→ **Prompt**
Would you write the data out once more, exactly as it is?

→ **Source records**

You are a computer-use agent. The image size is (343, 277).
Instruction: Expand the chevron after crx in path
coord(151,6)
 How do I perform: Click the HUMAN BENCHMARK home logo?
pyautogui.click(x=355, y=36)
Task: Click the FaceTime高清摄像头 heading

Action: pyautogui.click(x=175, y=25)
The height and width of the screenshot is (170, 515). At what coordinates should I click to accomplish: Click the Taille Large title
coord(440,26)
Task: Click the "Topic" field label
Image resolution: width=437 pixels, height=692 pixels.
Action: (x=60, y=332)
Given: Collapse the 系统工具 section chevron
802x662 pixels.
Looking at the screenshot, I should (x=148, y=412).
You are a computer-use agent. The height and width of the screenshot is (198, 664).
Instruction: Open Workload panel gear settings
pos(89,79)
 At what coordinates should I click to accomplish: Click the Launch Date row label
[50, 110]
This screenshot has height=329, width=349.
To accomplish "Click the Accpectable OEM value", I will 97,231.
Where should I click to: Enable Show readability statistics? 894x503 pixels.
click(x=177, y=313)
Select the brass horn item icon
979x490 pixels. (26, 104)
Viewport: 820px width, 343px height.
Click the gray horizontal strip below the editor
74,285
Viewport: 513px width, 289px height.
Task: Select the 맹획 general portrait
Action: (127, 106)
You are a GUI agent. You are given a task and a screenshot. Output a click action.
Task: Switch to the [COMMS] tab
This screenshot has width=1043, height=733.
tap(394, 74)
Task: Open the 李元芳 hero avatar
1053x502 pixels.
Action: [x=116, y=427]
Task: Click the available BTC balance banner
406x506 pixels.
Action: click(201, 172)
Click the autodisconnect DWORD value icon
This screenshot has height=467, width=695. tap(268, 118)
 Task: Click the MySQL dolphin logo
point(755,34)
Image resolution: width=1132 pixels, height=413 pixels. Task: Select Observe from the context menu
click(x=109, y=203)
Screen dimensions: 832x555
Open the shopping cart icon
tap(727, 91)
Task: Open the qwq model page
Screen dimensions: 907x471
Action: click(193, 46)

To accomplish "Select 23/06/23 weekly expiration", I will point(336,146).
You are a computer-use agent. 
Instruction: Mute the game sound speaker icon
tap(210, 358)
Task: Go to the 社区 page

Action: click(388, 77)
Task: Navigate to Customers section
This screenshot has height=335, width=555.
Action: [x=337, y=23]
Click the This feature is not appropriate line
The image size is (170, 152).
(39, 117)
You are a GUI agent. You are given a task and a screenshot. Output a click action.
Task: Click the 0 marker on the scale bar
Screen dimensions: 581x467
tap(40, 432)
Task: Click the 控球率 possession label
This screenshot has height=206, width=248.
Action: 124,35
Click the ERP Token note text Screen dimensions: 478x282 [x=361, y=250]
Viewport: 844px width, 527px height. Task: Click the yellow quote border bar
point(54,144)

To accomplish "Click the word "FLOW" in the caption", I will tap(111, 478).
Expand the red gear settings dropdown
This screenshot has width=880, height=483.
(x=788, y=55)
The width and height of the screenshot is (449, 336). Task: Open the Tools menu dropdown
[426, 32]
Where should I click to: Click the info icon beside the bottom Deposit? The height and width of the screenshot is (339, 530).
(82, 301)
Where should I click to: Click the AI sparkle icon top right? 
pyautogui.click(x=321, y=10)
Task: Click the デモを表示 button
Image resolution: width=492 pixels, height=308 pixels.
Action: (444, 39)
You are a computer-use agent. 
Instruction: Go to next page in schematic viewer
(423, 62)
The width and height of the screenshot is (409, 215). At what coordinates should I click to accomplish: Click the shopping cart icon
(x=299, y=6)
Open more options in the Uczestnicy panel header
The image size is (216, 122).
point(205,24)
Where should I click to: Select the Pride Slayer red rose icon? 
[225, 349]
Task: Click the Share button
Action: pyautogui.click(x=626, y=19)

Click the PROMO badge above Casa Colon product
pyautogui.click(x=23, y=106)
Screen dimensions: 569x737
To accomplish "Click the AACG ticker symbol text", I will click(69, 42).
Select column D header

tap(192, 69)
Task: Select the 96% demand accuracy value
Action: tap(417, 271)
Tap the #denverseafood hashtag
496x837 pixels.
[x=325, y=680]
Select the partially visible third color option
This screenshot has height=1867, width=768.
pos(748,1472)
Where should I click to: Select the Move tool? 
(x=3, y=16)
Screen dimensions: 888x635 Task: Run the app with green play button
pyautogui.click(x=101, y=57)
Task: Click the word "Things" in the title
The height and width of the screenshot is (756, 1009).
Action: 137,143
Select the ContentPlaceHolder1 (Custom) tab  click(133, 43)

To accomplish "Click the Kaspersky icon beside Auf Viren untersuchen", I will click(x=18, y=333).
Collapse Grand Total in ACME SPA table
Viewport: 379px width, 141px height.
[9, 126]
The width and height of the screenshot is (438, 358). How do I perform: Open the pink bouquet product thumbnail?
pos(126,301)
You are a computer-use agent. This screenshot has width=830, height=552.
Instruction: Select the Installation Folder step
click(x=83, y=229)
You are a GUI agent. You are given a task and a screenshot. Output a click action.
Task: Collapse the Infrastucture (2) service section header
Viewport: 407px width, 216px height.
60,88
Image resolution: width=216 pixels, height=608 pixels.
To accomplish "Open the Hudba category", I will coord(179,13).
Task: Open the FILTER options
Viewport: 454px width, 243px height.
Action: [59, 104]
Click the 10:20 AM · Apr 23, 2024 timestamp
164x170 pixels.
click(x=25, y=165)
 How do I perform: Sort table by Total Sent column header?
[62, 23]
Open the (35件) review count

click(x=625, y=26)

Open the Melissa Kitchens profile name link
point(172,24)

→ **Expected answer**
You are a computer-use agent. The image size is (343, 277).
Instruction: Expand the chevron after crx in path
coord(151,6)
 How do I perform: Click the HUMAN BENCHMARK home logo?
pyautogui.click(x=355, y=36)
Task: Click the FaceTime高清摄像头 heading

Action: pyautogui.click(x=175, y=25)
The height and width of the screenshot is (170, 515). At what coordinates should I click to accomplish: Click the Taille Large title
coord(440,26)
Task: Click the "Topic" field label
Image resolution: width=437 pixels, height=692 pixels.
Action: (x=60, y=332)
Given: Collapse the 系统工具 section chevron
802x662 pixels.
Looking at the screenshot, I should (x=148, y=412).
You are a computer-use agent. The height and width of the screenshot is (198, 664).
Instruction: Open Workload panel gear settings
pos(89,79)
 At what coordinates should I click to accomplish: Click the Launch Date row label
[50, 110]
This screenshot has height=329, width=349.
To accomplish "Click the Accpectable OEM value", I will 97,231.
Where should I click to: Enable Show readability statistics? 894x503 pixels.
click(x=177, y=313)
Select the brass horn item icon
979x490 pixels. (26, 104)
Viewport: 820px width, 343px height.
Click the gray horizontal strip below the editor
74,285
Viewport: 513px width, 289px height.
Task: Select the 맹획 general portrait
Action: (127, 106)
You are a GUI agent. You are given a task and a screenshot. Output a click action.
Task: Switch to the [COMMS] tab
This screenshot has width=1043, height=733.
tap(394, 74)
Task: Open the 李元芳 hero avatar
1053x502 pixels.
Action: [x=116, y=427]
Task: Click the available BTC balance banner
406x506 pixels.
Action: click(201, 172)
Click the autodisconnect DWORD value icon
This screenshot has height=467, width=695. tap(268, 118)
 Task: Click the MySQL dolphin logo
point(755,34)
Image resolution: width=1132 pixels, height=413 pixels. Task: Select Observe from the context menu
click(x=109, y=203)
Screen dimensions: 832x555
Open the shopping cart icon
tap(727, 91)
Task: Open the qwq model page
Screen dimensions: 907x471
Action: click(193, 46)

To accomplish "Select 23/06/23 weekly expiration", I will point(336,146).
You are a computer-use agent. 
Instruction: Mute the game sound speaker icon
tap(210, 358)
Task: Go to the 社区 page

Action: click(388, 77)
Task: Navigate to Customers section
This screenshot has height=335, width=555.
Action: [x=337, y=23]
Click the This feature is not appropriate line
The image size is (170, 152).
(39, 117)
You are a GUI agent. You are given a task and a screenshot. Output a click action.
Task: Click the 0 marker on the scale bar
Screen dimensions: 581x467
tap(40, 432)
Task: Click the 控球率 possession label
This screenshot has height=206, width=248.
Action: 124,35
Click the ERP Token note text Screen dimensions: 478x282 [x=361, y=250]
Viewport: 844px width, 527px height. Task: Click the yellow quote border bar
point(54,144)

To accomplish "Click the word "FLOW" in the caption", I will tap(111, 478).
Expand the red gear settings dropdown
This screenshot has width=880, height=483.
(x=788, y=55)
The width and height of the screenshot is (449, 336). Task: Open the Tools menu dropdown
[426, 32]
Where should I click to: Click the info icon beside the bottom Deposit? The height and width of the screenshot is (339, 530).
(82, 301)
Where should I click to: Click the AI sparkle icon top right? 
pyautogui.click(x=321, y=10)
Task: Click the デモを表示 button
Image resolution: width=492 pixels, height=308 pixels.
Action: (444, 39)
You are a computer-use agent. 
Instruction: Go to next page in schematic viewer
(423, 62)
The width and height of the screenshot is (409, 215). At what coordinates should I click to accomplish: Click the shopping cart icon
(x=299, y=6)
Open more options in the Uczestnicy panel header
The image size is (216, 122).
point(205,24)
Where should I click to: Select the Pride Slayer red rose icon? 
[225, 349]
Task: Click the Share button
Action: pyautogui.click(x=626, y=19)

Click the PROMO badge above Casa Colon product
pyautogui.click(x=23, y=106)
Screen dimensions: 569x737
To accomplish "Click the AACG ticker symbol text", I will click(69, 42).
Select column D header

tap(192, 69)
Task: Select the 96% demand accuracy value
Action: tap(417, 271)
Tap the #denverseafood hashtag
496x837 pixels.
[x=325, y=680]
Select the partially visible third color option
This screenshot has height=1867, width=768.
pos(748,1472)
Where should I click to: Select the Move tool? 
(x=3, y=16)
Screen dimensions: 888x635 Task: Run the app with green play button
pyautogui.click(x=101, y=57)
Task: Click the word "Things" in the title
The height and width of the screenshot is (756, 1009).
Action: 137,143
Select the ContentPlaceHolder1 (Custom) tab  click(133, 43)

To accomplish "Click the Kaspersky icon beside Auf Viren untersuchen", I will click(x=18, y=333).
Collapse Grand Total in ACME SPA table
Viewport: 379px width, 141px height.
[9, 126]
The width and height of the screenshot is (438, 358). How do I perform: Open the pink bouquet product thumbnail?
pos(126,301)
You are a computer-use agent. This screenshot has width=830, height=552.
Instruction: Select the Installation Folder step
click(x=83, y=229)
You are a GUI agent. You are given a task and a screenshot. Output a click action.
Task: Collapse the Infrastucture (2) service section header
Viewport: 407px width, 216px height.
60,88
Image resolution: width=216 pixels, height=608 pixels.
To accomplish "Open the Hudba category", I will coord(179,13).
Task: Open the FILTER options
Viewport: 454px width, 243px height.
Action: [59, 104]
Click the 10:20 AM · Apr 23, 2024 timestamp
164x170 pixels.
click(x=25, y=165)
 How do I perform: Sort table by Total Sent column header?
[62, 23]
Open the (35件) review count

click(x=625, y=26)

Open the Melissa Kitchens profile name link
point(172,24)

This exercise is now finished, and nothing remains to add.